### EXERCISE OBJECTIVE
The answer must be every line below that contains the string "agent".

Collected data entries
□ □ □ □

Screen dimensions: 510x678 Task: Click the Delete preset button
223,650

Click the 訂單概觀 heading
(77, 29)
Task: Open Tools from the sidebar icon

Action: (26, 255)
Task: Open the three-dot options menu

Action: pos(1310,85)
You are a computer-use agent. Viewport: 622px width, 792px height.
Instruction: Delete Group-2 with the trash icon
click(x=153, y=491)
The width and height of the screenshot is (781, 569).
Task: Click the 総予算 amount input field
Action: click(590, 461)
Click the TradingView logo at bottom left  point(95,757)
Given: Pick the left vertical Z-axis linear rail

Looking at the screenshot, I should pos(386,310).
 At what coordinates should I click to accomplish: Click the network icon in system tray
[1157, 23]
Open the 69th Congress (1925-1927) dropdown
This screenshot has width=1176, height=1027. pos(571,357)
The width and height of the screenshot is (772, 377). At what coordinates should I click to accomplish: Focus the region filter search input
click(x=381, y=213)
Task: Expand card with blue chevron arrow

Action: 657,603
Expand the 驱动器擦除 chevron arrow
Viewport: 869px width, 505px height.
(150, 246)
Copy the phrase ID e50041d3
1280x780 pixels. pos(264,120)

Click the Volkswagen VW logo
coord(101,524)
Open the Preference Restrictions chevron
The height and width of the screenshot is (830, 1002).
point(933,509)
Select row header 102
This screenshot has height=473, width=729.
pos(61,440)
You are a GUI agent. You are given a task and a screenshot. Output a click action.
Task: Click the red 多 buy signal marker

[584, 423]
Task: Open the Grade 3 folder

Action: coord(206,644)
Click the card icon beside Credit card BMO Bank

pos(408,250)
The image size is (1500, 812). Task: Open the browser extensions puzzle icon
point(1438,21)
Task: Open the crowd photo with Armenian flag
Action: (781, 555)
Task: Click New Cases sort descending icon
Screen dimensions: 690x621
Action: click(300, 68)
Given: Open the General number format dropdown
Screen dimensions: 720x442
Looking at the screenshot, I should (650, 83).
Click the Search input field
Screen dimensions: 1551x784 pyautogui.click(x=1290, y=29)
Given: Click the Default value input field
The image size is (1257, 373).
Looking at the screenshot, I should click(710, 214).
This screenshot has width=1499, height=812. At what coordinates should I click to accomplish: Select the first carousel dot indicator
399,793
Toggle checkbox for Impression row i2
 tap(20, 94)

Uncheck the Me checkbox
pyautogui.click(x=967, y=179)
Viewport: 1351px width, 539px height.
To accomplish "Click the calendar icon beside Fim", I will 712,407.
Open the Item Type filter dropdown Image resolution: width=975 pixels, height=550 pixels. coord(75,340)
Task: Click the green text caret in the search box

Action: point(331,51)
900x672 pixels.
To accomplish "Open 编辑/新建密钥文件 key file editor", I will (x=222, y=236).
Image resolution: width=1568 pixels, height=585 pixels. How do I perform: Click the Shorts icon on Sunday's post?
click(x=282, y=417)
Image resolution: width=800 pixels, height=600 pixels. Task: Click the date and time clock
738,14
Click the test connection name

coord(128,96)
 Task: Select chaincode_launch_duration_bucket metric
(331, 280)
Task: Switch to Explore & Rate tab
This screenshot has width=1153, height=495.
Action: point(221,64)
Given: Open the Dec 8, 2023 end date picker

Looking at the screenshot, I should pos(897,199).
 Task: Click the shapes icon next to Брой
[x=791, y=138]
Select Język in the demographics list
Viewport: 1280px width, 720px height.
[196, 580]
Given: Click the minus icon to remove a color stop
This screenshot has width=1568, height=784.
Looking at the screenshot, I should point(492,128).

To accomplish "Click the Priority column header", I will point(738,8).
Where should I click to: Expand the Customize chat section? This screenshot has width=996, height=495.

□ □ □ □

### THE COMPLETED TASK
You are a computer-use agent. Viewport: 622px width, 792px height.
You are a GUI agent. You are given a task and a screenshot. Output a click action.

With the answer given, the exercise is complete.